Daddy’s Head
Such feelings might be similar to those expressed in fragments of folk horror, “The Babadook,” or ”Under the Skin,” which can be associated with Benjamin Barfoot’s study of bereavement after sudden loss. It is still a fact, which was long ago intuitively understood in horror, that when we lose someone unexpectedly like, due to a car accident our entire world simply shatters. Recently, there has emerged subgenre that could be dubbed ‘Grief Horror.’ This being said, Barfoot does quite the opposite when defining his work and prioritizes the imagery over the explanation which leads to a film many may find puzzling but still remain disturbed.
Rupert Turnbull nails it in his performance as Isaac, a young boy who has just lost both parents, as Father James (portrayed by Charles Aitken), the other male figure in his life, dies shortly after Mother’s death. Alone and orphaned, he returns to the quiet home in the countryside, this time being raised by a stepmother, Laura (played by Julia Brown), who had no intention of bringing up a child. Despite falling in love and taking on the role of the stepmother, the situation has altered unbelievably; in her eyes, Isaac is not the child she chose to raise and is hinted at placing him in a foster home. To ease the suffering, she pours alcohol down her throat and descends into the arms of a divorced man named Robert (Nathaniel Martello White).

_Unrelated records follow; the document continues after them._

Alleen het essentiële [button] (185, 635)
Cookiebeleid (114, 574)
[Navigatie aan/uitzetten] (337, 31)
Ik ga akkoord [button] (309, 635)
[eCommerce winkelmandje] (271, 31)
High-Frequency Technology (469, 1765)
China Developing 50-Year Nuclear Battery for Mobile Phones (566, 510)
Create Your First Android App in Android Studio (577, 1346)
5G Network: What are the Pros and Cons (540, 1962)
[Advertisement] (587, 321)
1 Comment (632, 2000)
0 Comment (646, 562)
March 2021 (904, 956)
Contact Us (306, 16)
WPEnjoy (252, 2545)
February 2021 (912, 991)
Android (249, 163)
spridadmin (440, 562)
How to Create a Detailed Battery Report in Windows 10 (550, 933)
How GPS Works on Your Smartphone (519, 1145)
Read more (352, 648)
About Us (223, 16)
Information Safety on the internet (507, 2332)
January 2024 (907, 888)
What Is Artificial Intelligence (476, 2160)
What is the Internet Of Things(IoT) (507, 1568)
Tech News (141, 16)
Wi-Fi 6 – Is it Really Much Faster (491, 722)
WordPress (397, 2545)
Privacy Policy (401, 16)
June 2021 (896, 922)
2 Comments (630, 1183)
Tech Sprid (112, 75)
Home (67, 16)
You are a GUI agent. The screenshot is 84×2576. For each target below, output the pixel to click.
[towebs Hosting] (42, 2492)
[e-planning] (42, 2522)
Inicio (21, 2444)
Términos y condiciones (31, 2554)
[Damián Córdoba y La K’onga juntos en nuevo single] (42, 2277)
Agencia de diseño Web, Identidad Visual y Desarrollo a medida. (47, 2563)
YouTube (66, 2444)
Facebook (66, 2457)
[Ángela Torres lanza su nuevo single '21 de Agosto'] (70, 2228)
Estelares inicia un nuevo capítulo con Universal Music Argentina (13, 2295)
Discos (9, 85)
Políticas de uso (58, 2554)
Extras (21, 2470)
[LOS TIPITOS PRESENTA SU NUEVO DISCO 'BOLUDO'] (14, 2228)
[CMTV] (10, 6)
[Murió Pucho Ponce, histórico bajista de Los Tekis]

And then, into the shadows of a landscape that has been beaten senseless comes something quite literally unfathomable. With a reading of “Daddy’s head” which is also evident by smoke around the wood and lights in the dark, what occurs for James and Laura is foreign, yet one of the things that I appreciate about the film is that it refrains from knitting all its loose threads together. Laura and Isaac return from James’s funeral only to discover something peeking from beneath the table. It storms into the furthest room and out the window to the several miles and dreary forests that envelope them.
Laura thinks it could be some animal, however, Isaac begins to witness it in bizarrely anticlimactic settings, one of the AC vents in his bedroom during the horror of the film’s most haunting scene. Everyone sees what appears to be a witch’s hut in the woods, spinning to the fable folk layers of Barfoot’s story even more. Millennia of oral history reminds us that if such a place is quite real, then good things certainly don’t live in such directions, but Isaac is still set on retaliation because whatever it purports to be, it bears Daddy’s head.
From the beginning of time, the need to reunite with a dead loved one by any means including denial has been the central focus of the horror theme. But what price tag can you put against the act of bringing someone back from the dead? Barfoot explores this notion in quite visceral and authentic ways, which is heightened by the strong efforts of Turnbull and Brown. The young Isaac makes us sympathize with his role’s restraints and fears without ever slipping into contagion and performs the mixture of horror and aspiration that his character is endowed with. He is aware that this is inappropriate. However, it is father! And Brown’s depiction allows viewers to feel a deep sense of loss associated with her new role as a parent, which becomes more warped when she begins to think that Isaac might be concealing his own murderous intentions.
Fairly clearly, there’s a great deal to unpack in “Daddy’s Head.” Still, it all works mainly due to Barfoot’s supervision of the film’s well-defined technical aspects, particularly the great production design, the cinematography and editing of the film. While I think he could do with one or two left fewer jump scares and a little more polished CGI, what works here is the film’s ‘feel’ more than specific scenes. Most intriguingly, Barfoot and his crew balance the internalization of such a cold, lonely estate as a character and its evocation it is always hard to return to it because it is not a cheerful warm place. The lift chills the air. He does it with imagery that he uses quite often including circles and straight lines that enhance the chaotic and therefore uncomfortable simplicity of the monster and its surroundings. This doesn’t feel right in this context. Even if the head is that of Daddy.